▼一昨年の改正航空法の施行により、産業用無人ヘリコプターや小型無人航空機「ドローン」の飛行が規制されたことで、農薬散布など物を落下する行為は、国交大臣の申請・認可が必要になった。
▼農林水産省の改正技術指針は、薬剤散布の際に航空法順守はもとより、農林水産航空協会が適合機と認定した機体を使用し、適切に防除するよう指導する。今、空の産業革命とさえ期待されるドローンだが、農薬散布に限ってはまだ黎明(れいめい)期。
▼農水省の2016年度散布実績(1月末の速報値)では、産業用無人ヘリ100万ヘクタール(水稲86万ヘクタール)に対して、ドローンは543ヘクタール(同492ヘクタール)とごくわずか。ドローンの積載量や駆動時間では大区画圃場での効率性は望めなさそう。小区画水田に加え樹園地、共同防除が進まない山間地での活用を見いだすべきだろう。
▼農業分野での用途は、防除だけでなく小型カメラやセンサーを搭載すれば農作物の生育調査や自然災害による被害確認など無限に広がる。将来の農業を変えられるアイテムだからこそ、大切に育てていきたいもの。

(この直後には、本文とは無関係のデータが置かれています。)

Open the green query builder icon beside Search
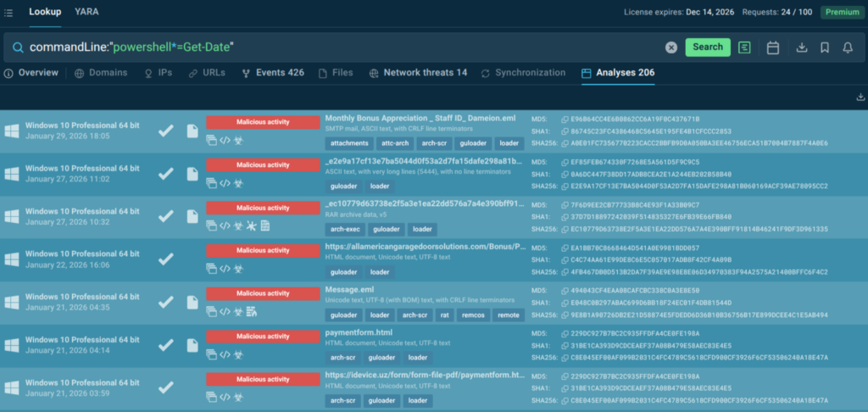The image size is (868, 412). coord(744,47)
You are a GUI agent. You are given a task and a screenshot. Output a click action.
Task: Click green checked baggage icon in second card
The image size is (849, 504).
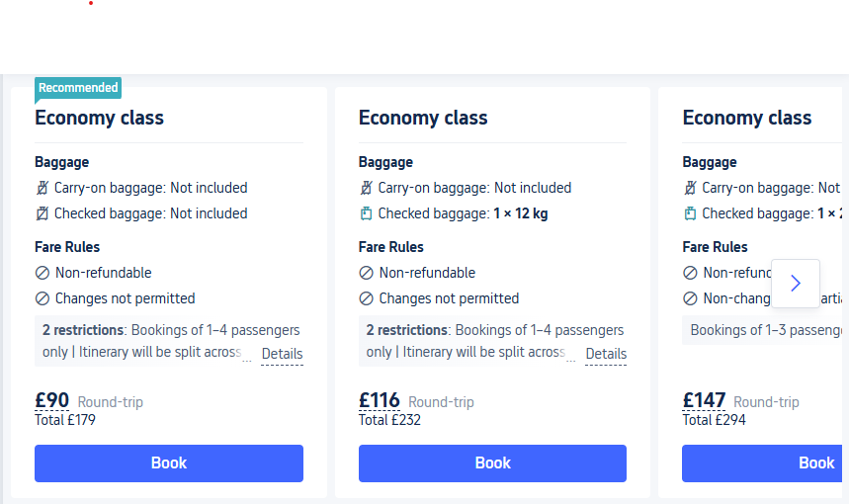coord(366,213)
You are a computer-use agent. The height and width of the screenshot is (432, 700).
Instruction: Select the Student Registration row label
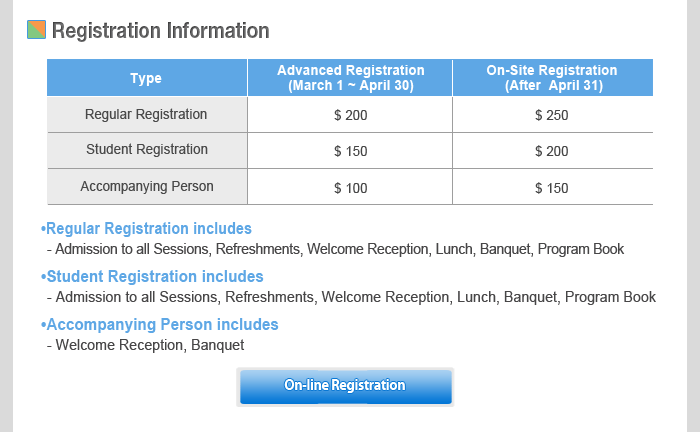click(x=146, y=150)
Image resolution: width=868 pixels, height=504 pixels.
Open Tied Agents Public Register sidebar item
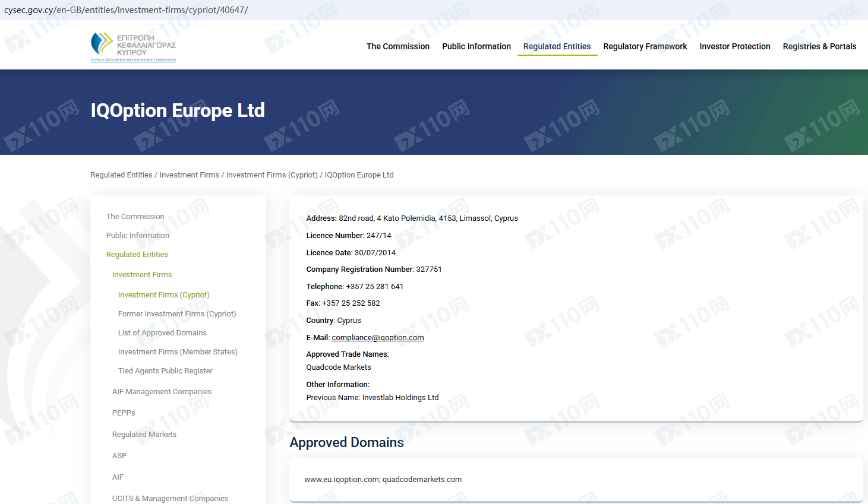click(165, 371)
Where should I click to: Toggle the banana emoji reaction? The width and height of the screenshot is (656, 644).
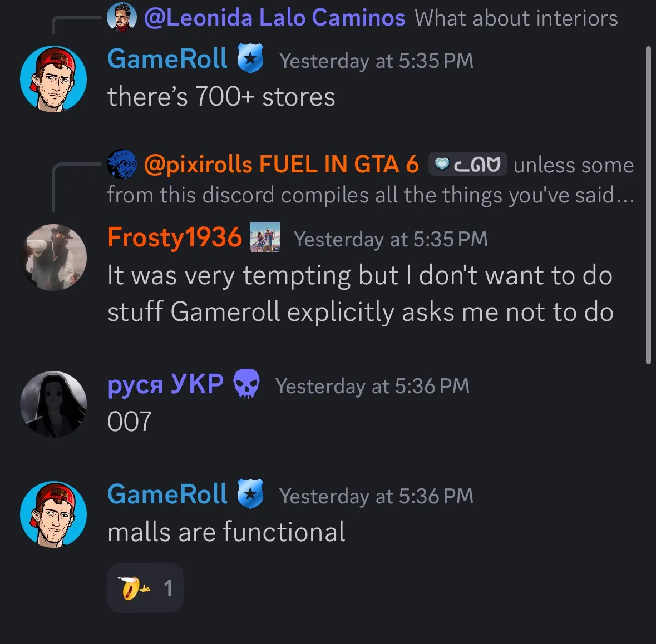145,587
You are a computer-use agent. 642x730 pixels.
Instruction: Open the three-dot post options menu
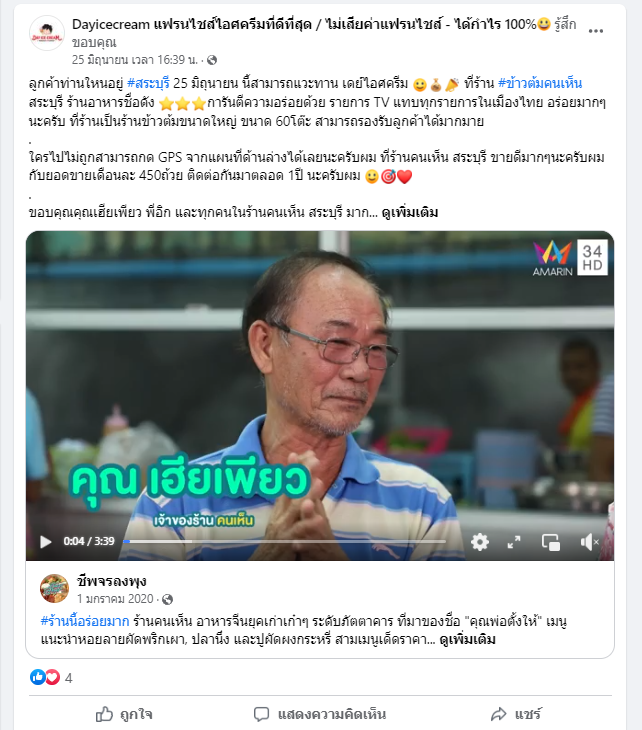pos(595,31)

▼航空法改正の発端は、首相官邸と観光地での無謀な飛行だった。今後の防除において、指導指針を無視した散布や、自分の操縦技術を過信したアクロバット的な飛行による大事故などが発生すれば、無人航空機全体の農業利用に対して厳しい規制が加わりかねない。黎明期ゆえに慎重な運用が望まれよう。